Среди воинов Юсуфзы уже потянулись слухи о том, что Захид-Хан слишком зависим от американцев. Что теперь у него самого появились хозяева.
— Это ловушка, Фазир, — пробурчал Захид-Хан.
— Похоже на то, господин.
— Шурави что-то замыслили.
— Может, нам отказаться? — Помолчав несколько мгновений, спросил Фазир, — может, уйти в горы и затаится?
— Сколько у нас осталось еды, Фазир? — Поднял темные от недосыпа глаза Юсуфза, — На три? Четыре дня? А оружия? Последняя стычка отняла слишком много патронов… и жизней. Откажемся сейчас…
— Мой господин… — Проговорил с сожалением Фазир.
— Если откажемся сейчас, завтра уйдут многие. Сейчас мы не можем себе этого позволить. Фазир, мы выполним просьбу американца. Выполним с честью. Перейдем через Пяндж и вырвем у шурави Курбана. Преподнесем его американцу, а дальше пусть сам решает, что с ним делать.
— Слушаюсь, Захид-Хан, поклонился Фазир и хотел было выйти на улицу, но Юсуфза его остановил:
— Фазир, пусть Аллах-Дад возьмет самых преданных моих людей.
— Слушаюсь.
— И пусть возьмет Ахмада. Я хочу знать, действительно ли Курбан обещает мне того, о ком говорит, — Юсуфза посмотрел на Фазира пронизывающим, словно афганский ветер взглядом, — Если у меня не останется еды и оружия, то пусть останется хотя бы честь. Привести этого Шурави… Этого Селихова ко мне живым.
— Но если мы потерпим неудачу? — Спросил опасливо Фазир.
— Тогда… — помолчав, ответил Юсуфза, — тогда их Шамабад должен сгореть в пламени нашего праведного гнева.
Мы с Алимом молчали. Суровый дождь ревел вокруг. Немилосердно хлестал лица.

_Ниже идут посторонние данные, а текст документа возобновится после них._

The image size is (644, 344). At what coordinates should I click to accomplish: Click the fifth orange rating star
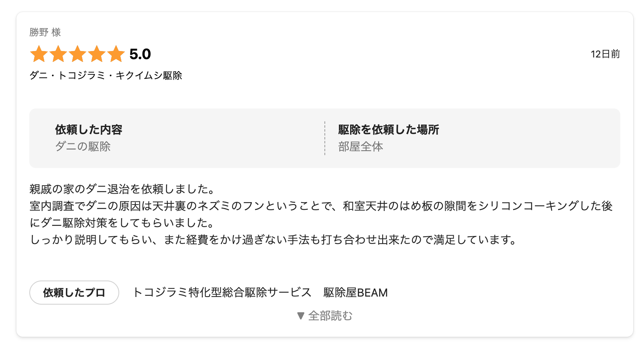tap(116, 54)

— Это нужно, чтобы выманить Аллах-Дада, — добавил особист. — Юсуфза объявил на тебя охоту, Александр. И так мы сможем выманить старшего сына Юсуфзы, взять его живым. Сможем узнать все — тайные тропы, по которым передвигается банда, их схроны, убежища. Юсуфза будет под нашим колпаком.
— Если клюнет, — сказал я холодно.
— Если клюнет, — покивал сам себе особист. — Потому ты нам и нужен, Саша. От твоего решения будет зависеть — будет ли у нас шанс уничтожить эту банду навсегда, или нет.
Я глянул на Алима. Его глаза под капюшоном блестели страхом. Нет, это был страх не перед врагом. Скорее перед Границей. Перед тем сакральным смыслом, который сам для себя выдумал Канджиев и в который теперь свято верил.
Граница сегодня ревела. Предвещала беду. Неужто это тот самый Дозор? Смертельный дозор? Но если даже и так, как Саша тогда, в прошлой моей жизни, пришел к этому моменту? Какую роль он сыграл?
Этого мне узнать было не дано. Зато я прекрасно понимал, какую роль сыграю я.
— Куда идти, товарищ Капитан? — Спросил я холодно.
— Я до сих пор не верю, что полковник это одобрил! — Орал Шарипов, сквозь шум дождя.
— Я прекрасно умею убеждать! — Самодовольно ответил ему Сорокин.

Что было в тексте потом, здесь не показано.